Transcreva palavra por palavra todas as entradas abaixo, por favor, sem incluir as imagens na resposta.

------------------------------------------------------------------------

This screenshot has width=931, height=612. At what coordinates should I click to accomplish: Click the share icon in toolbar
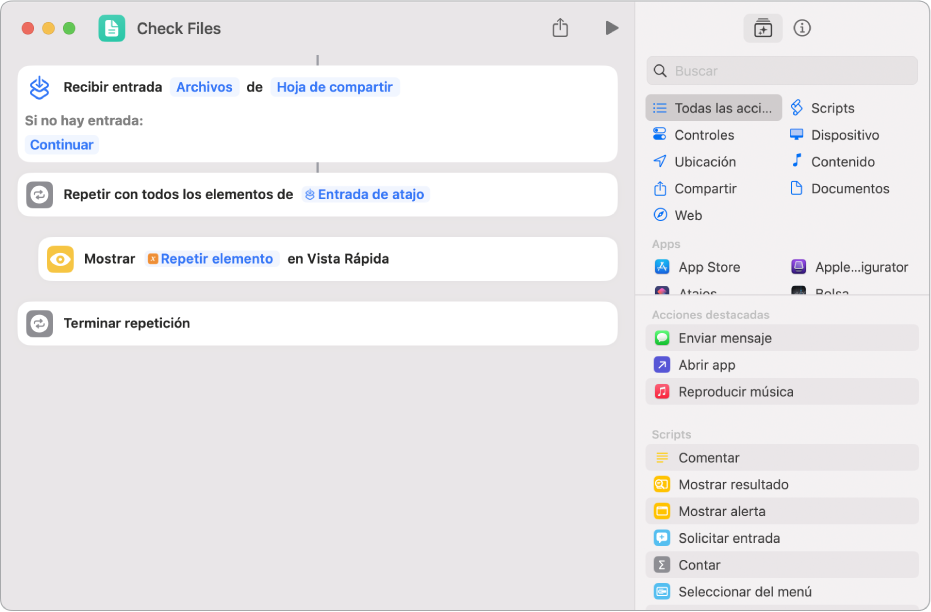(x=560, y=28)
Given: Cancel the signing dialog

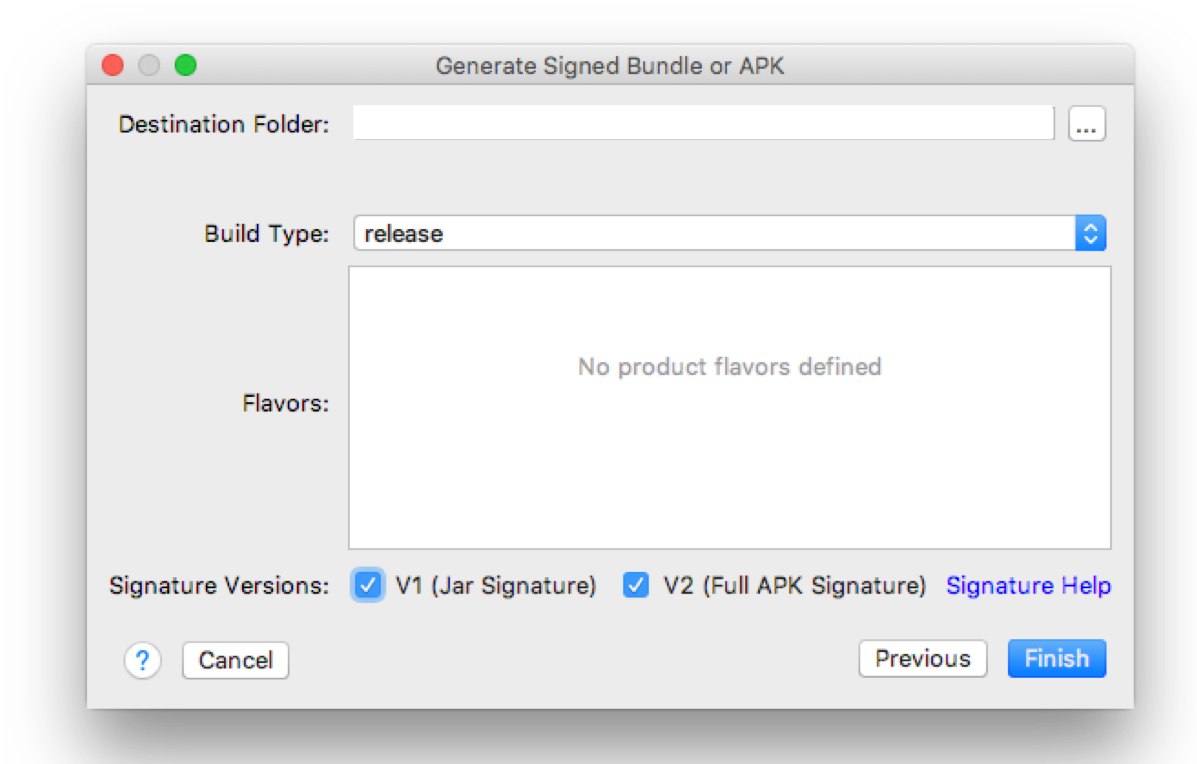Looking at the screenshot, I should 235,660.
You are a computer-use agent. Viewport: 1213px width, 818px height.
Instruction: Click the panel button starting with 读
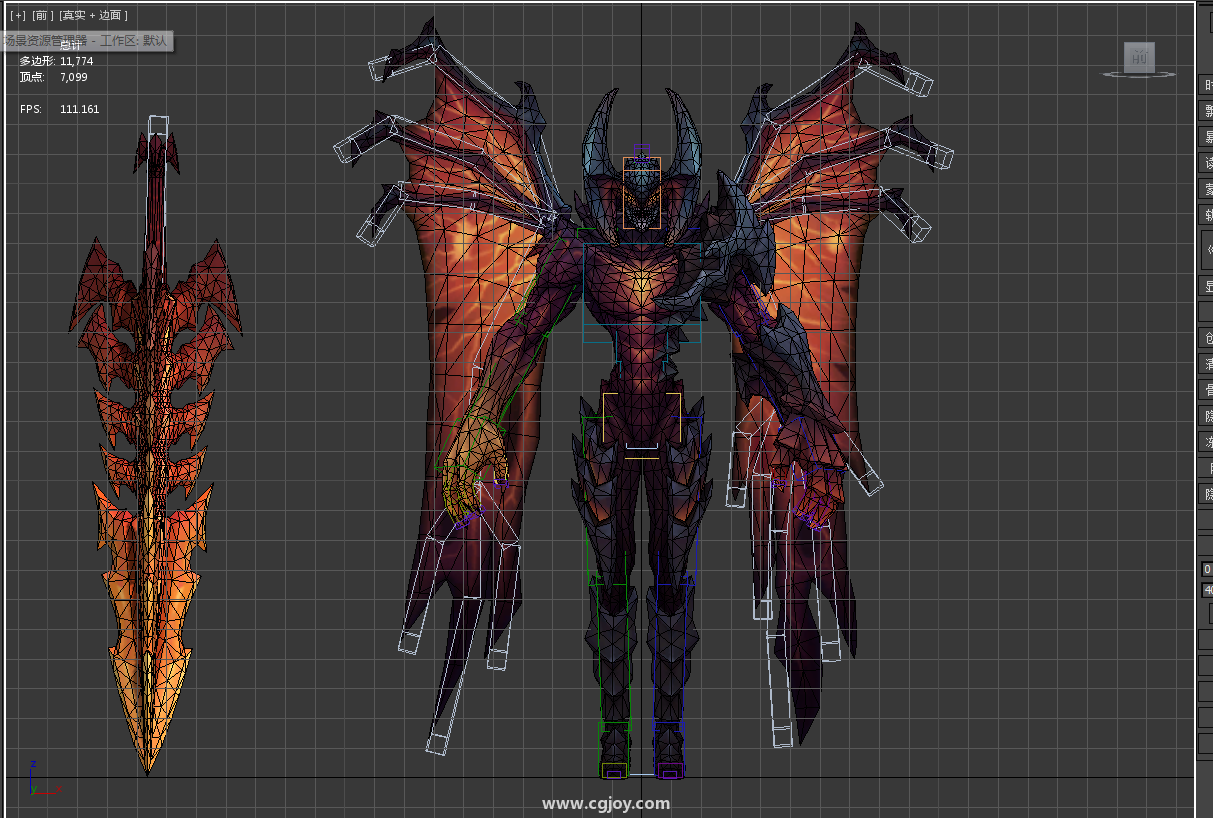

------------------------------------------------------------------------

**RESULTADO DO EXERCÍCIO**
This screenshot has width=931, height=612. At what coordinates should I click to accomplish: Click the share icon in toolbar
(x=560, y=28)
Given: Cancel the signing dialog

Looking at the screenshot, I should 235,660.
You are a computer-use agent. Viewport: 1213px width, 818px height.
Instruction: Click the panel button starting with 读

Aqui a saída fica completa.